● **Testo da analizzare**
Tali misure comprendono, tra le altre, “la capacità di assicurare su base permanente la riservatezza, l’integrità, la disponibilità e la resilienza dei sistemi e dei servizi di trattamento”. Il Garante per la Protezione dei Dati Personali ha infatti sottolineato che: “l’adozione di servizi esternalizzati non esime le imprse e le amministrazioni pubbliche, che se ne avvalgono per la gestione del proprio patrimonio informativo, dalla responsabilità che vengono loro attribuite, in particolare, dalla disciplina in materia di protezione dei dati personali”. Al problema della perdita di controllo dei dati è strettamente connesso il rischio che il Cloud Provider (CP) trasferisca i dati caricati sulla “nuvola” in Paesi terzi rispetto all’Unione Europea. Il CP ha infatti la possibilità di modificare il data center su cui vengono archiviate le informazioni, a volte anche senza che l’utente finale abbia la possibilità di venirlo a sapere.

● **Azione richiesta**
Ricopia parola per parola e per intero il testo da analizzare riportato qui sopra.

● **Dati grezzi**
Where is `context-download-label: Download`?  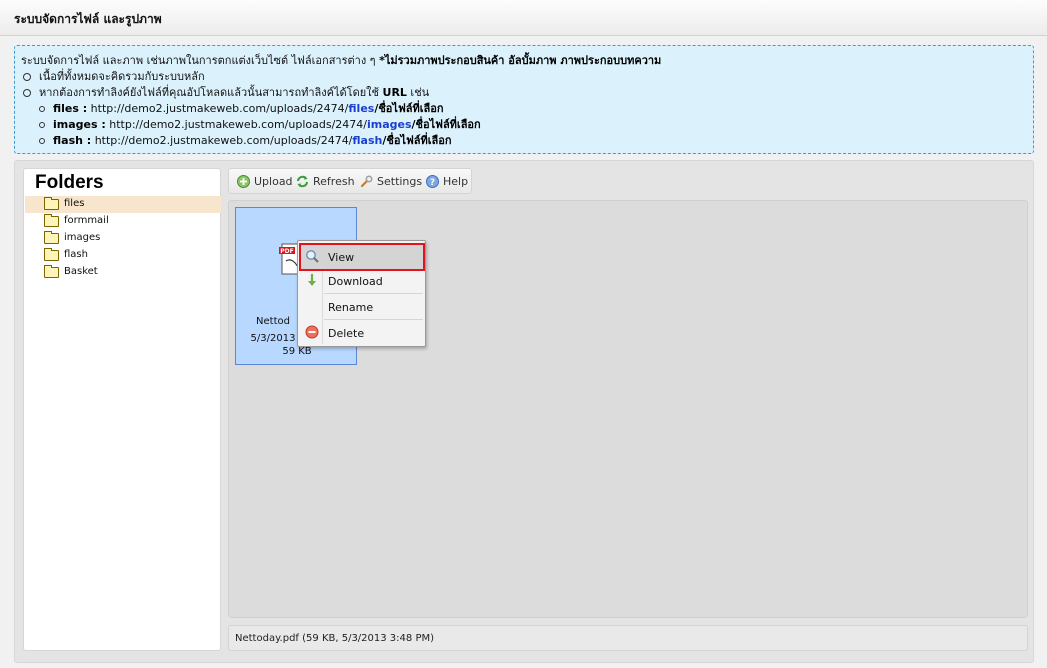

● **Risultato**
Tali misure comprendono, tra le altre, “la capacità di assicurare su base permanente la riservatezza, l’integrità, la disponibilità e la resilienza dei sistemi e dei servizi di trattamento”. Il Garante per la Protezione dei Dati Personali ha infatti sottolineato che: “l’adozione di servizi esternalizzati non esime le imprse e le amministrazioni pubbliche, che se ne avvalgono per la gestione del proprio patrimonio informativo, dalla responsabilità che vengono loro attribuite, in particolare, dalla disciplina in materia di protezione dei dati personali”. Al problema della perdita di controllo dei dati è strettamente connesso il rischio che il Cloud Provider (CP) trasferisca i dati caricati sulla “nuvola” in Paesi terzi rispetto all’Unione Europea. Il CP ha infatti la possibilità di modificare il data center su cui vengono archiviate le informazioni, a volte anche senza che l’utente finale abbia la possibilità di venirlo a sapere.